Both ads included the type of marketing that typified Armand advertising for most of the 1920s. The ads assured customers that, “Armand Cold Cream Powder is the only dry face powder with a base of exquisite cold cream!” Furthermore, the product “was created to bring increasing loveliness to every woman who wants her complexion to express her best self.” The allure of “The Little Pink & White Boxes,” Weeks and his New York advertising team at N.W. Ayer hoped, would entice women away from the increasing variety of cosmetics on the market. And, for a time, it did.
By the late 1920s, a shift in the style of Armand advertisements became apparent. The New Woman required a different message, and Weeks’ company changed tack. An ad that appeared in May 1928 suggested this transition towards a more modern sensibility.

“This one distinctive face powder meets the changed conditions of your active modern life,” the advertisement declared.

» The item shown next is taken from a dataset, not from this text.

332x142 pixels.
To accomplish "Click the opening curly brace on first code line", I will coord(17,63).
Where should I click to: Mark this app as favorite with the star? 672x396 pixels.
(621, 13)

The ad’s graphics also portrayed a woman of decidedly modern tastes, though her shadow, of course, maintained the traditional Armand silhouette. At this point, the company’s cosmetics remained generally unchanged. Soon, however, significant alterations extended beyond Armand’s advertising and into its product line.
Here too, Carl Week’s Armand Co. reflected the broader historical moment. Historian Kathy Peiss notes that during the 1920s and 1930s, “Manufacturers and consumers alike increasingly perceived the face as a style, subject to fashion trends and fads.” With its introduction of the Symphonie face powder in 1929, Armand was situated squarely within the changing cosmetics industry.
Advertisements for Symphonie from 1930 illustrated this effort to twin fashion and cosmetics. Armand and other companies seemingly, in the parlance of our times, trended towards planned obsolescence. The ads urged women to think about their cosmetics in the same way in which they thought about their clothing fashions: changeable with both the seasons and the latest styles.
A June 1930 ad made connection explicit: “A ‘love-affair’ chiffon by Bergdorf & Goodman. A cinderella [sic] sandal by I. Miller, Inc. A charming complexion by Armand!“

From August of the same year: “Clothes are more alluring now…complexions must be too!“

By October, ad copy read, “A fair skin with your new furs – it’s the first note in the autumn Symphonie!“

Despite the massive overhaul of Armand product and advertising, the Symphonie brand proved unpopular. Historian Peiss indicates that consumers’ attention typically focused more on the clothing styles and the women in the advertisements and less on Armand Cosmetics. Moreover, lagging sales signaled that women who did purchase the new Symphonie powder generally did not find it to their liking. Ultimately, Peiss suggests, the lackluster response to Symphonie revealed, “to Weeks’ despair, that modern marketing methods could not overcome the product’s limitations.“
Other factors also led to a decline in Armand sales. Though Weeks embraced new advertising, his insistence on selling product only through pharmacies and drugstores and not department stores – to which cosmetic brands like Max Factor and Maybelline increasingly shifted – negatively affected the company as well. By the second half of the twentieth century, Armand Cosmetics had all but disappeared. What remains, however, offers arresting images that illustrate the rise and fall of an early twentieth-century cosmetics empire.
Better Homes & Gardens magazine covers reused with permission.